▶ [Document section]:
Begin

A pretty amazing watch. Appears all original, including hands and leather band. Interesting that "207" is stamped on both bezel interior as well as case back.

Based on the ad describing it as a Military watch, "just the thing for motoring or golfing", I'd be inclined to suggest a tag of 

1923 Military Non-Issue

Posted October 10, 2021 - 5:39pm

You took the words right out of my mouth Bob. Thinking the same.

It no doubt had a model number which we will find oneday, but based on our previous assessments of military 'style' watches sold to the general publi, the 'non-issue' designate works here.

1923 Military Non-Issue

Posted October 10, 2021 - 6:31pm

Case back is hallmarked with a single "rampant bear". Information and case back photo from this website on Swiss Watch  hallmarks.

Between 1880 and 1933 the legal Swiss hallmarks for silver were either a “bear rampant”, a bear standing on its hind legs, or a grouse. The requirements of foreign countries meant that some additional grades and standards were introduced for export markets, but the single grouse and single bear remained the basic Swiss standards for silver until 1933.

End

▶ [Pointing records for text and elements]:
Begin

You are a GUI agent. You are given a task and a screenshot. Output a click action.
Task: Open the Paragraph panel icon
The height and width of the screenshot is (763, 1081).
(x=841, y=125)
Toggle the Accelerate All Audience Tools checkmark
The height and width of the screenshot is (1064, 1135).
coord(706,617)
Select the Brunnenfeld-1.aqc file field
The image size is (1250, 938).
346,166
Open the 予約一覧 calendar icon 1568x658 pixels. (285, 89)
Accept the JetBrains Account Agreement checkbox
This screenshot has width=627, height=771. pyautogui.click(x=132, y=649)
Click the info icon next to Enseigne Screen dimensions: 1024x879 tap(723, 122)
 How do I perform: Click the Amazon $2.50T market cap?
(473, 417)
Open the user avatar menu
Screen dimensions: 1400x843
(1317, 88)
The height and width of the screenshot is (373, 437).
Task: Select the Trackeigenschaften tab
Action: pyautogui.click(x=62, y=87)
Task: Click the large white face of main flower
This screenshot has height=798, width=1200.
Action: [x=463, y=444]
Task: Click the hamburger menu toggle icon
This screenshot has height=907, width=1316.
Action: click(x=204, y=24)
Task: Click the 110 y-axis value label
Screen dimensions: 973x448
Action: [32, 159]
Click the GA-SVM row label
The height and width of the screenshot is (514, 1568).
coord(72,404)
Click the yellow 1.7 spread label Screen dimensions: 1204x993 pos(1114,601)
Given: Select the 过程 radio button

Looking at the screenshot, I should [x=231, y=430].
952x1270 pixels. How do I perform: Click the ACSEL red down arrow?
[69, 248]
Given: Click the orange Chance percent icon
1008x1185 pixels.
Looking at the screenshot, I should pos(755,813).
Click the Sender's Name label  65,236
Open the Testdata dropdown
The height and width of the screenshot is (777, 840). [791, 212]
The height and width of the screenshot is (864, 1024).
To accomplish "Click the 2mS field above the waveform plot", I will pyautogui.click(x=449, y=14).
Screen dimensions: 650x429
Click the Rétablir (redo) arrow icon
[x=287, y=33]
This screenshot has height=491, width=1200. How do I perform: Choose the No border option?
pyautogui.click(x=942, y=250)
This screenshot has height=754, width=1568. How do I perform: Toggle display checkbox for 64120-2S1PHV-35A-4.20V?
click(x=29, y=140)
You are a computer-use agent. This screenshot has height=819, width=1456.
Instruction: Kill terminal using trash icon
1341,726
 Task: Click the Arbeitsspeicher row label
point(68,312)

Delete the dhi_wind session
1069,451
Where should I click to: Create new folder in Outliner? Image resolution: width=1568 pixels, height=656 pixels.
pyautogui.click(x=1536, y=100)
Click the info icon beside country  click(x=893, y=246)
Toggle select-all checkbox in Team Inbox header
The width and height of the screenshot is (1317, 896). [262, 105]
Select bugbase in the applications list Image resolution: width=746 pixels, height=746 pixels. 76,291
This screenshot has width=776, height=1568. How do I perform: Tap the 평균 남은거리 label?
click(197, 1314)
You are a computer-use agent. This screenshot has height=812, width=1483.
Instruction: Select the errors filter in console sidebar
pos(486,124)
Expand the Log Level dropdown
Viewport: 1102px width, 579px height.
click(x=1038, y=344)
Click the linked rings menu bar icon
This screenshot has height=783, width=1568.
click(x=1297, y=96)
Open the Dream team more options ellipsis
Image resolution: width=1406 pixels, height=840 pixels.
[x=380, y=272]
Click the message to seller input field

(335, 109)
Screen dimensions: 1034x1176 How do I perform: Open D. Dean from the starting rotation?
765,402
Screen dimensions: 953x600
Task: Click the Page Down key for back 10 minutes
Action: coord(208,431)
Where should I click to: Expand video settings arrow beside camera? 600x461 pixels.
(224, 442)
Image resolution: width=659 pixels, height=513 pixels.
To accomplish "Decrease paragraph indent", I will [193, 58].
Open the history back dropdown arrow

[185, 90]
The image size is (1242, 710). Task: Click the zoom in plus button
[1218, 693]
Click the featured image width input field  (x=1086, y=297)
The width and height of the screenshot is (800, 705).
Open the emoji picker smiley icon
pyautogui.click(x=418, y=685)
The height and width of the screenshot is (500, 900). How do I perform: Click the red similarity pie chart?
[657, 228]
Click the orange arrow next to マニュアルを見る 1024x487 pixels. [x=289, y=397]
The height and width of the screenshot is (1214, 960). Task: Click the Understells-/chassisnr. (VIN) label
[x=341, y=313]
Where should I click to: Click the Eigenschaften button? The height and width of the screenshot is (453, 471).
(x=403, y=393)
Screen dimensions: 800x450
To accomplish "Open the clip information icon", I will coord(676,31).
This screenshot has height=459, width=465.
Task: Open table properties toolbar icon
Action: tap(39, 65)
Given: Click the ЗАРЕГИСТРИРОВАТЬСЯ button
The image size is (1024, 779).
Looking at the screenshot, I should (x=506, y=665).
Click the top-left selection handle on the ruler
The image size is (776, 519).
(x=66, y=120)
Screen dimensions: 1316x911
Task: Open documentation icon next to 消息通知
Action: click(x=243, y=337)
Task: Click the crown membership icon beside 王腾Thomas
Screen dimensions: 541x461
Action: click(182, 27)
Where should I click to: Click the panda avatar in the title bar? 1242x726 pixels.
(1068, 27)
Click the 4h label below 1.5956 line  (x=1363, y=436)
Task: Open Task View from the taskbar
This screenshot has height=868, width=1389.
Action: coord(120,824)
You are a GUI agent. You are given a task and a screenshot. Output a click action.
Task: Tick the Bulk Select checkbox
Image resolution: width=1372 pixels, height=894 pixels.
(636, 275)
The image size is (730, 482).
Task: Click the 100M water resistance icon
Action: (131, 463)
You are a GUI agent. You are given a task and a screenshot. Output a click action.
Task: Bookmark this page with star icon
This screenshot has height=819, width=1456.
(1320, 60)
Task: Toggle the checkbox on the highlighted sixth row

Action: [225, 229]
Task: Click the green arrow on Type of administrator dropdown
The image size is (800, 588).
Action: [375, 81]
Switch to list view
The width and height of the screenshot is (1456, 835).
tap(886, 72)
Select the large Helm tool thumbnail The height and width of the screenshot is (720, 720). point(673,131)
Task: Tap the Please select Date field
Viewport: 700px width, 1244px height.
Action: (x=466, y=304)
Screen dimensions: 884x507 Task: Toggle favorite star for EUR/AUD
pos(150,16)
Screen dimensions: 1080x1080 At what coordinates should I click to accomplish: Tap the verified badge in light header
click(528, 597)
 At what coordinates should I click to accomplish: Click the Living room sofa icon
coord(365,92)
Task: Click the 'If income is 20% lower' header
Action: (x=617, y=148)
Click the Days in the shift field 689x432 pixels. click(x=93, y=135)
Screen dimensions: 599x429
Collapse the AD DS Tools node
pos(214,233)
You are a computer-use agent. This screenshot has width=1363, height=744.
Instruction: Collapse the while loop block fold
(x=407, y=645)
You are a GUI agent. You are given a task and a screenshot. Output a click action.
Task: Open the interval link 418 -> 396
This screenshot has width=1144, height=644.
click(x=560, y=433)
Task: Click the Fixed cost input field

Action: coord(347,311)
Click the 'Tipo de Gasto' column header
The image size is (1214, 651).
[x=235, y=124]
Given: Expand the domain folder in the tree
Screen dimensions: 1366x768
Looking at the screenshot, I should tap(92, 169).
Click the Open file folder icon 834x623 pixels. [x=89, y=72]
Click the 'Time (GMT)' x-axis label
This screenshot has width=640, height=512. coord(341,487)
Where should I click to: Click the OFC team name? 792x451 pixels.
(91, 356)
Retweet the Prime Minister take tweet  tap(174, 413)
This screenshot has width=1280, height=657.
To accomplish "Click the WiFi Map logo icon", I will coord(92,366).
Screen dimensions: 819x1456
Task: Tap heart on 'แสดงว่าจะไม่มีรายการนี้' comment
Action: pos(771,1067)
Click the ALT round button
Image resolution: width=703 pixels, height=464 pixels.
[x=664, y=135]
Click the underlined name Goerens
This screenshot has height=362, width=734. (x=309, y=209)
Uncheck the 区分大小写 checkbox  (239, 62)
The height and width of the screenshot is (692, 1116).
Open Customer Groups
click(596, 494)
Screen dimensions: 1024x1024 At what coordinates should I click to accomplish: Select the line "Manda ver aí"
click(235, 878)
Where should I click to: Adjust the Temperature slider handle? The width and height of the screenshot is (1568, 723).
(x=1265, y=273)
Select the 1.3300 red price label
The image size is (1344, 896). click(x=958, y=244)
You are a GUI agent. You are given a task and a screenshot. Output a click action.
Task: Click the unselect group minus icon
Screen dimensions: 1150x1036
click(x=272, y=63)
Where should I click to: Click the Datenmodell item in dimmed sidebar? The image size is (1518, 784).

End

▶ [What to do]:
**1.** Retype the stretch of the watch discussion from "Posted October 10, 2021 - 5:39pm" through "Swiss Watch  hallmarks.".
**2.** In the listing, change "Screen dimensions" to "Screen size" in the stretch from the line containing "Click the info icon next" through the line containing "click(x=29, y=140)", leaving everything else unchanged. Return only those lines.
The watch discussion and the listing have no connection to each other.

▶ [Answers to each task]:
**1.**
Posted October 10, 2021 - 5:39pm

You took the words right out of my mouth Bob. Thinking the same.

It no doubt had a model number which we will find oneday, but based on our previous assessments of military 'style' watches sold to the general publi, the 'non-issue' designate works here.

1923 Military Non-Issue

Posted October 10, 2021 - 6:31pm

Case back is hallmarked with a single "rampant bear". Information and case back photo from this website on Swiss Watch  hallmarks.

**2.**
Click the info icon next to Enseigne Screen size: 1024x879 tap(723, 122)
 How do I perform: Click the Amazon $2.50T market cap?
(473, 417)
Open the user avatar menu
Screen size: 1400x843
(1317, 88)
The height and width of the screenshot is (373, 437).
Task: Select the Trackeigenschaften tab
Action: pyautogui.click(x=62, y=87)
Task: Click the large white face of main flower
This screenshot has height=798, width=1200.
Action: [x=463, y=444]
Task: Click the hamburger menu toggle icon
This screenshot has height=907, width=1316.
Action: click(x=204, y=24)
Task: Click the 110 y-axis value label
Screen size: 973x448
Action: [32, 159]
Click the GA-SVM row label
The height and width of the screenshot is (514, 1568).
coord(72,404)
Click the yellow 1.7 spread label Screen size: 1204x993 pos(1114,601)
Given: Select the 过程 radio button

Looking at the screenshot, I should [x=231, y=430].
952x1270 pixels. How do I perform: Click the ACSEL red down arrow?
[69, 248]
Given: Click the orange Chance percent icon
1008x1185 pixels.
Looking at the screenshot, I should pos(755,813).
Click the Sender's Name label  65,236
Open the Testdata dropdown
The height and width of the screenshot is (777, 840). [791, 212]
The height and width of the screenshot is (864, 1024).
To accomplish "Click the 2mS field above the waveform plot", I will pyautogui.click(x=449, y=14).
Screen size: 650x429
Click the Rétablir (redo) arrow icon
[x=287, y=33]
This screenshot has height=491, width=1200. How do I perform: Choose the No border option?
pyautogui.click(x=942, y=250)
This screenshot has height=754, width=1568. How do I perform: Toggle display checkbox for 64120-2S1PHV-35A-4.20V?
click(x=29, y=140)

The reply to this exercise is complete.